A Beats executive recently told The Next Web that its long-awaited music streaming service, often known as Daisy, will launch “within the next few months.” The service will simply be called “Beats Music”and will be available across all major platforms, including the Web, iOS and Android; Windows 8 support (a dedicated app) will allegedly come at a later date. The news wraps up months of rumored discussion over Beat Music’s business model and possible rollout scenarios.
According to Luke Wood, Beats president and COO, the company’s new service will focus heavily on curation and a “real depth of personalization.” Wood explained that Beats Music will intimately know a person’s tastes, dislikes and precisely what music they enjoy listening to. Wood said the service will make music discovery very simple, and won’t just throw folks into the ecosystem and expect them to blindly search for tracks and artists.
“If you really love music, we want something that can go deep with you for a really long time,” Wood told The Next Web. “And that requires a perfect harmony between the algorithm and human curation. Between the man and the machine.”
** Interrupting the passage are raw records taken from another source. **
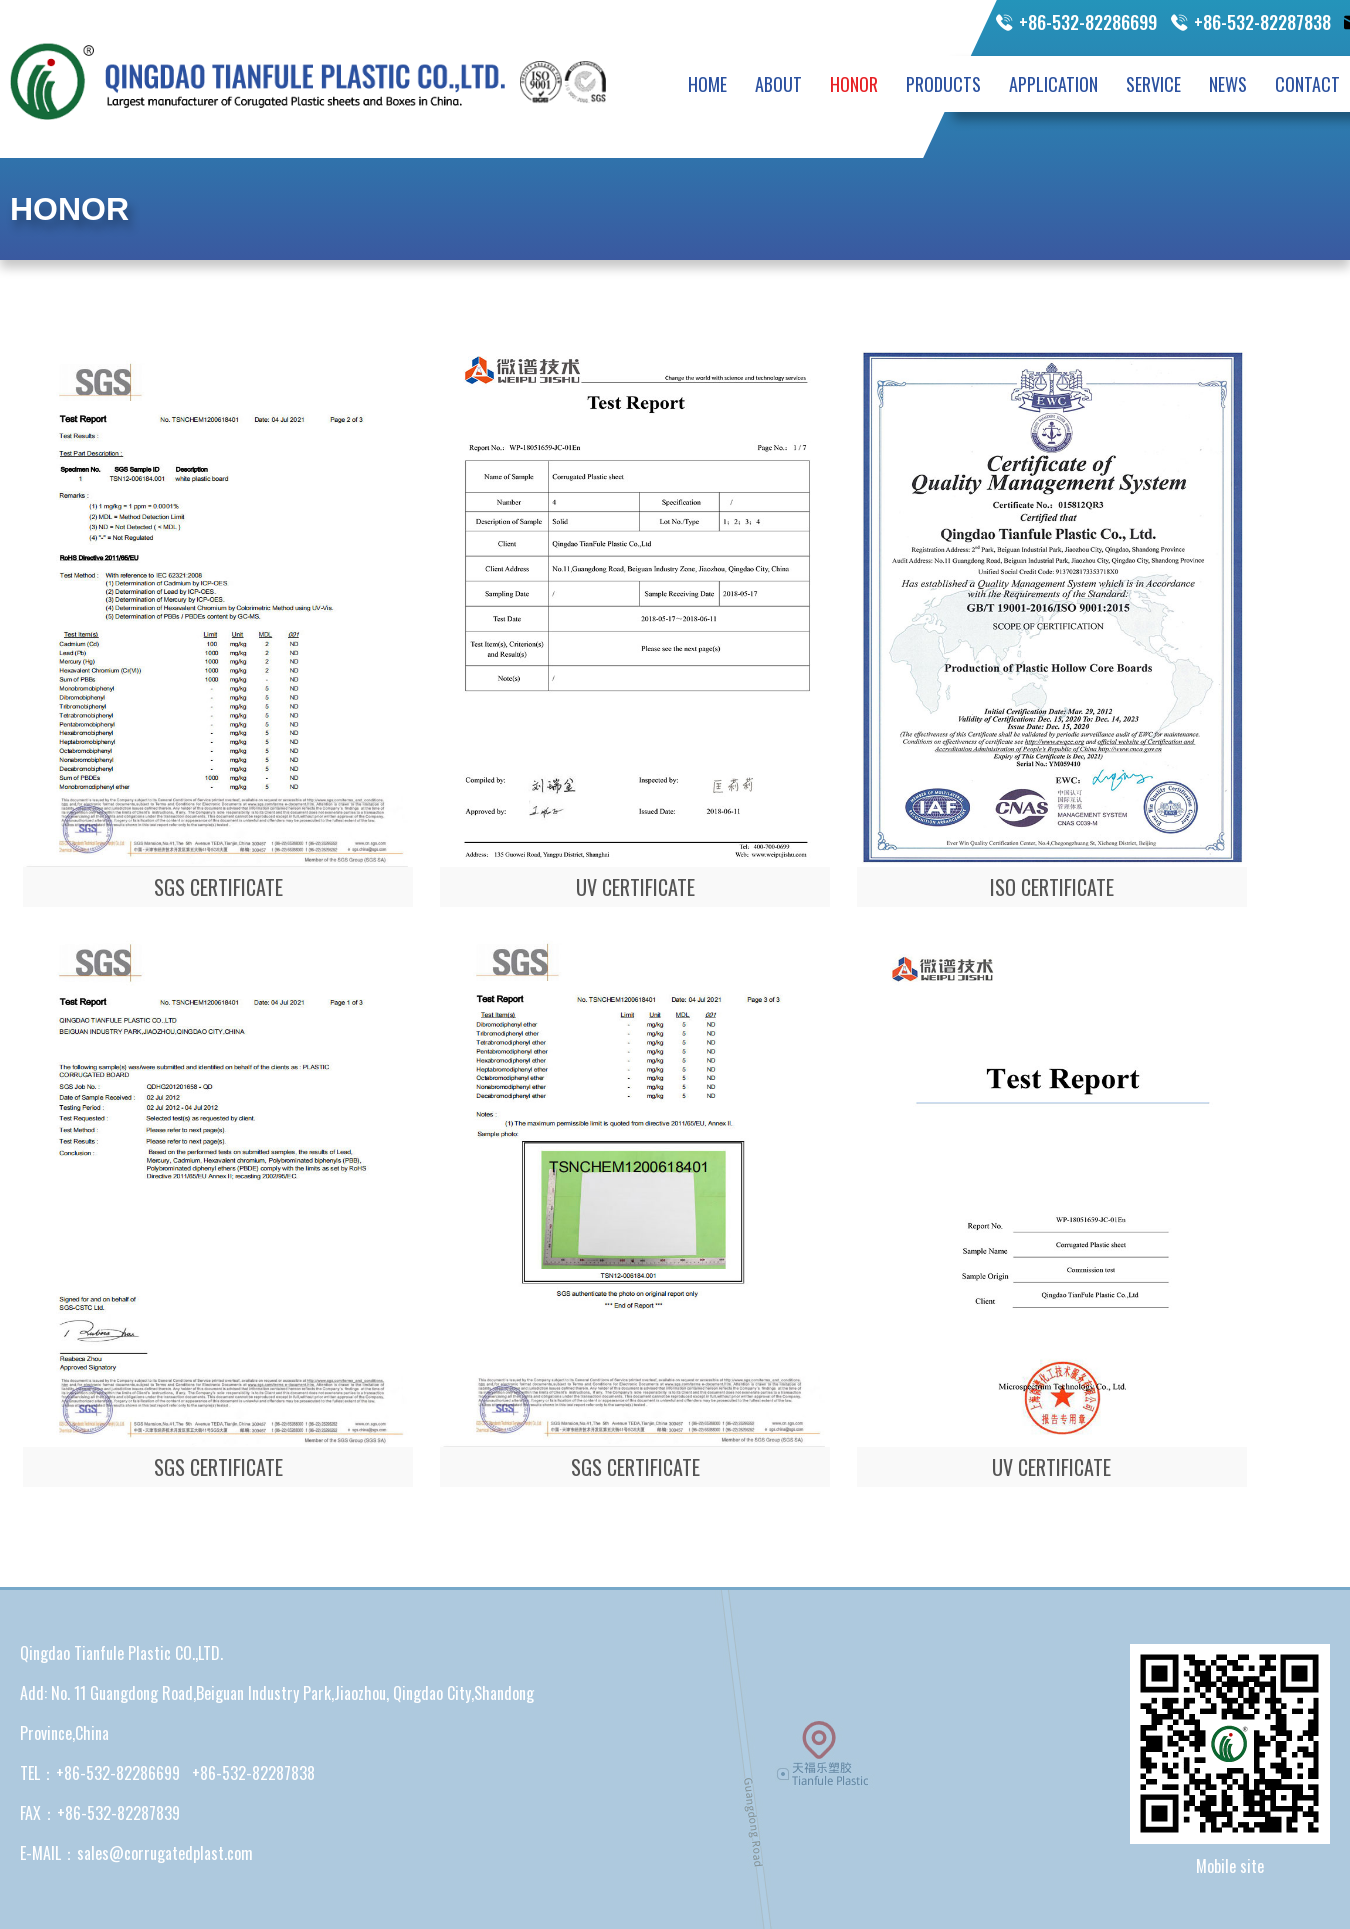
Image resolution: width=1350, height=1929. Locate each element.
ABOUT (778, 84)
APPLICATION (1053, 84)
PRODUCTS (943, 84)
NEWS (1228, 84)
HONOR (854, 84)
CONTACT (1307, 84)
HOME (707, 84)
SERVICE (1153, 84)
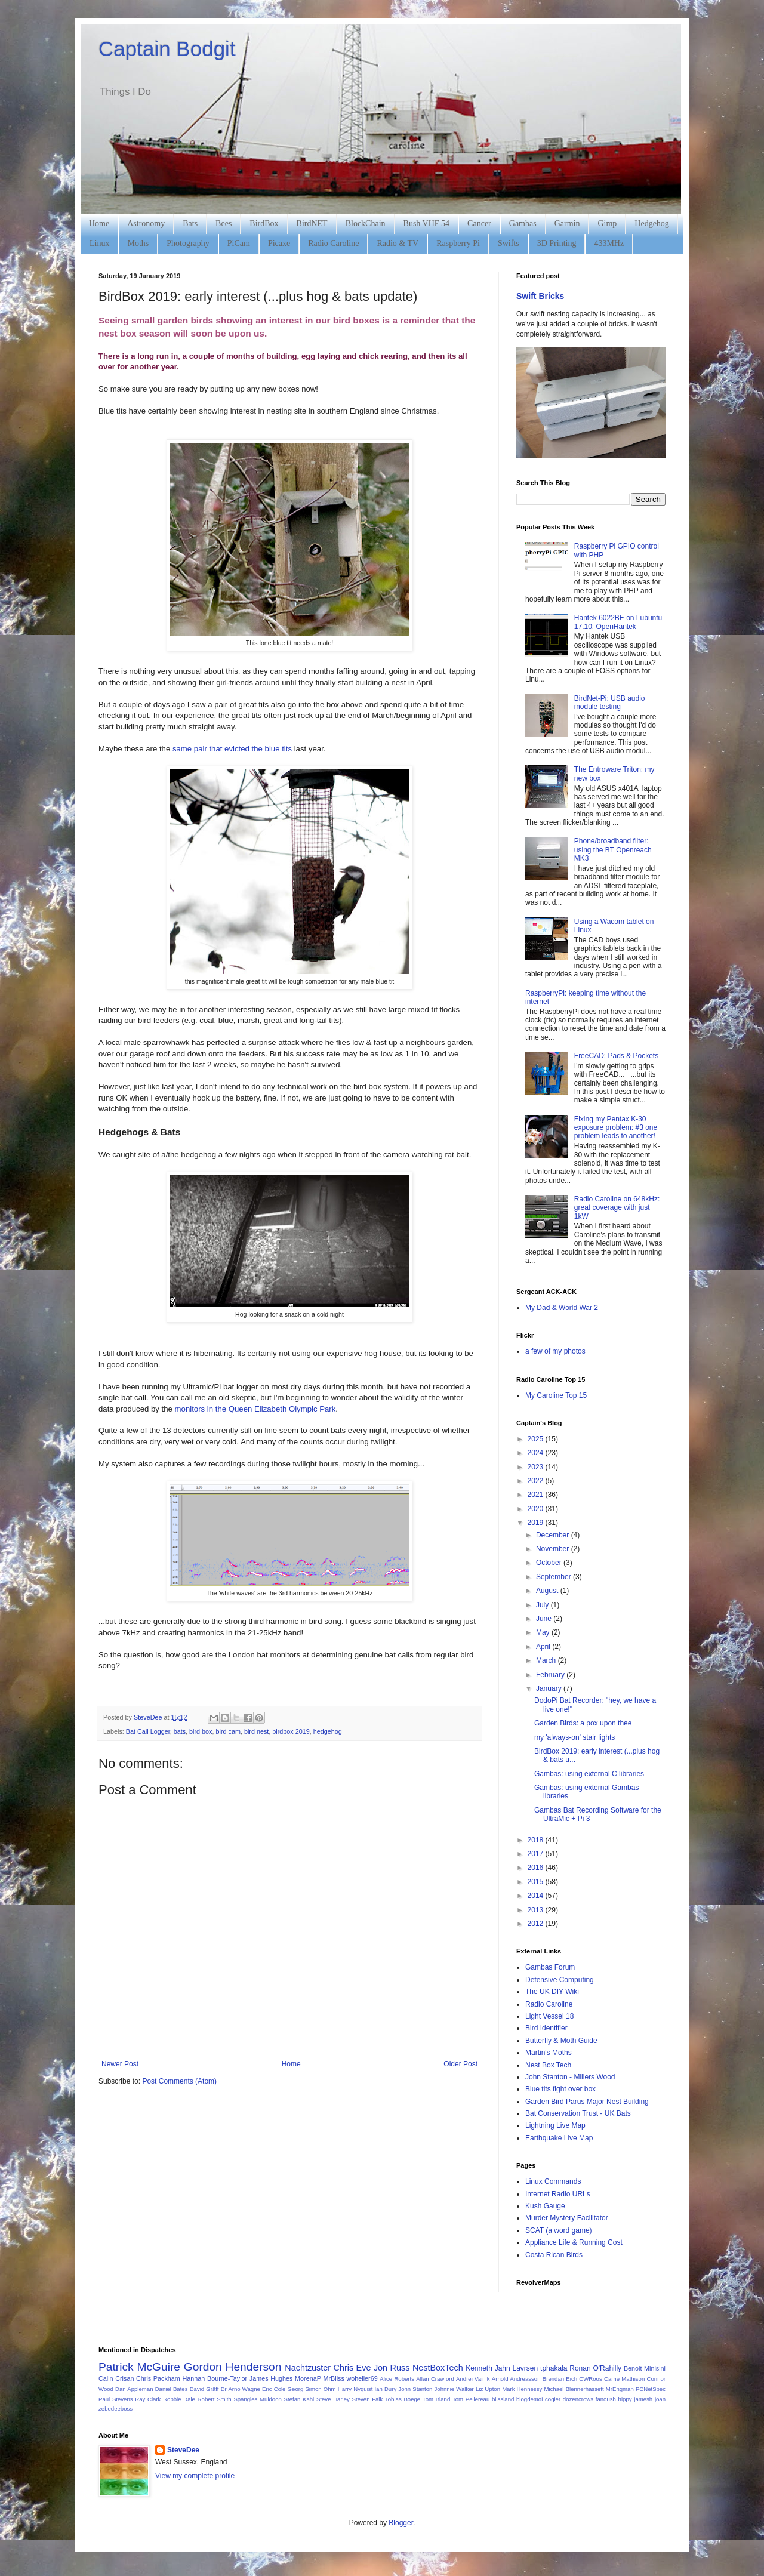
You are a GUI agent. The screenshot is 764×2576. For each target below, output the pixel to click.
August (548, 1590)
With iTunes Radio finally on the market—and already making an impact—the music streaming industry is bigger than it has ever been. Beats already has an enormous presence in the music scene, but that’s largely through its hardware and former collaboration with HTC. With other, more established players (Spotify, Google All Access, Pandora, etc.) already on the market, Beats Music will have plenty of competition. It’s likely that when the service launches—pricing and other details weren’t shared—people will flock to it out of curiosity; it’ll just be a matter of those listeners sticking with the service over a sustained period.